## Exercise
Your task is to retype all of the records below with complete accuracy.

## Records supplied
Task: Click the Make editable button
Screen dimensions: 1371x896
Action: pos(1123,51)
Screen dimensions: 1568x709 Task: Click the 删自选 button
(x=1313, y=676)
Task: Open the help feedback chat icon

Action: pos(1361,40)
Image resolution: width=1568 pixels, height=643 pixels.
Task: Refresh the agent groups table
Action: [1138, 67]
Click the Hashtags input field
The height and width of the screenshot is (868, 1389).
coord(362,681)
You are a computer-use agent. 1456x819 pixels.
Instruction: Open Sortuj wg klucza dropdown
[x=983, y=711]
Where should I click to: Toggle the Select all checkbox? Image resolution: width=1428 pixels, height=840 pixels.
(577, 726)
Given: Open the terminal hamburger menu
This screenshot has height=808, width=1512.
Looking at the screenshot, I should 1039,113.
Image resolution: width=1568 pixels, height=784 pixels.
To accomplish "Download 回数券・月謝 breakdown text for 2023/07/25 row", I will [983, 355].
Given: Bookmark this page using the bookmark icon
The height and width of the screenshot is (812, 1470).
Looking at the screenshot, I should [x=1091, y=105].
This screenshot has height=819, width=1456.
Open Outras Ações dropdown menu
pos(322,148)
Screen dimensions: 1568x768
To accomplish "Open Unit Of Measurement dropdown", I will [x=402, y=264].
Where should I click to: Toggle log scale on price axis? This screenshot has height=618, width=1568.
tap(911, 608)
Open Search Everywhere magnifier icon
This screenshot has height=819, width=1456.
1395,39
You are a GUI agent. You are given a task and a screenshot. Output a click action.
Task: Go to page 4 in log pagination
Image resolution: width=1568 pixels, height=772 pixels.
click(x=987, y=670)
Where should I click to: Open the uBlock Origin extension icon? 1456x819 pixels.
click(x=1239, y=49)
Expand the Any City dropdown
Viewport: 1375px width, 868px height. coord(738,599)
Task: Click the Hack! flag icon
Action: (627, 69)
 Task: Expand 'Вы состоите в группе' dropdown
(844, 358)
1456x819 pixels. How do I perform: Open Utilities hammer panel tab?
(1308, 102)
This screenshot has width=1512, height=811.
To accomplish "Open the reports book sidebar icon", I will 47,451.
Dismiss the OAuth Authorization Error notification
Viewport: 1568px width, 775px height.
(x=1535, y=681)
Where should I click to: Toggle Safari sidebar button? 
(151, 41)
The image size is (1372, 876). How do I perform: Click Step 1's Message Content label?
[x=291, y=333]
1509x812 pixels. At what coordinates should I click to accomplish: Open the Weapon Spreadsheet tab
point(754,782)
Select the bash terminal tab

## Task output
Task: Click the Make editable button
Screen dimensions: 1371x896
Action: pos(1123,51)
Screen dimensions: 1568x709 Task: Click the 删自选 button
(x=1313, y=676)
Task: Open the help feedback chat icon

Action: pos(1361,40)
Image resolution: width=1568 pixels, height=643 pixels.
Task: Refresh the agent groups table
Action: [1138, 67]
Click the Hashtags input field
The height and width of the screenshot is (868, 1389).
coord(362,681)
You are a computer-use agent. 1456x819 pixels.
Instruction: Open Sortuj wg klucza dropdown
[x=983, y=711]
Where should I click to: Toggle the Select all checkbox? Image resolution: width=1428 pixels, height=840 pixels.
(577, 726)
Given: Open the terminal hamburger menu
This screenshot has height=808, width=1512.
Looking at the screenshot, I should 1039,113.
Image resolution: width=1568 pixels, height=784 pixels.
To accomplish "Download 回数券・月謝 breakdown text for 2023/07/25 row", I will [983, 355].
Given: Bookmark this page using the bookmark icon
The height and width of the screenshot is (812, 1470).
Looking at the screenshot, I should [x=1091, y=105].
This screenshot has height=819, width=1456.
Open Outras Ações dropdown menu
pos(322,148)
Screen dimensions: 1568x768
To accomplish "Open Unit Of Measurement dropdown", I will [x=402, y=264].
Where should I click to: Toggle log scale on price axis? This screenshot has height=618, width=1568.
tap(911, 608)
Open Search Everywhere magnifier icon
This screenshot has height=819, width=1456.
1395,39
You are a GUI agent. You are given a task and a screenshot. Output a click action.
Task: Go to page 4 in log pagination
Image resolution: width=1568 pixels, height=772 pixels.
click(x=987, y=670)
Where should I click to: Open the uBlock Origin extension icon? 1456x819 pixels.
click(x=1239, y=49)
Expand the Any City dropdown
Viewport: 1375px width, 868px height. coord(738,599)
Task: Click the Hack! flag icon
Action: (627, 69)
 Task: Expand 'Вы состоите в группе' dropdown
(844, 358)
1456x819 pixels. How do I perform: Open Utilities hammer panel tab?
(1308, 102)
This screenshot has width=1512, height=811.
To accomplish "Open the reports book sidebar icon", I will 47,451.
Dismiss the OAuth Authorization Error notification
Viewport: 1568px width, 775px height.
(x=1535, y=681)
Where should I click to: Toggle Safari sidebar button? 
(151, 41)
The image size is (1372, 876). How do I perform: Click Step 1's Message Content label?
[x=291, y=333]
1509x812 pixels. At what coordinates should I click to accomplish: Open the Weapon Spreadsheet tab
point(754,782)
Select the bash terminal tab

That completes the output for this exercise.